Attendance is free - no registration required! / Eintritt frei - eine Anmeldung ist nicht erforderlich!
Trees, Bushes, and Evil. Gardens of Paradise in Early Modern Painting
Guido Messling (Wien)

The biblical Garden of Eden as the site of the Fall of Man is certainly the best-known image of paradise in early modern European painting. However, depictions of gardens as symbols of lost or longed-for ideal states can also be found in other thematic contexts.

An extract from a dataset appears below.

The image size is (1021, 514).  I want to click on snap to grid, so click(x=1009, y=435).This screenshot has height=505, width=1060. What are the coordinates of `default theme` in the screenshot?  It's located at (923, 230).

The lecture explores these various, sometimes closely related pictorial traditions and explains how evil also repeatedly appears as a counter-image or condition of paradise.
About the Speaker
Dr Guido Messling (born 1967) is the Curator of German Painting at the Kunsthistorisches Museum, Vienna. He received his PhD from the Freie Universität Berlin in 2002. From 2001 to 2005 he worked at the Staatsgalerie Stuttgart. Over the past decade he has mainly published on German Art of the 15th and 16th century and has curated and co-curated exhibitions on Lucas Cranach (Brussels/Paris 2010/11 and Tokyo/Osaka 2016/17), on expressionistic tendencies around 1500 (Frankfurt/Vienna 2014/15) and on the Ottoman Orient in Renaissance art (Brussels/Krakow 2015). He has also held teaching positions at the universities of Passau and Vienna.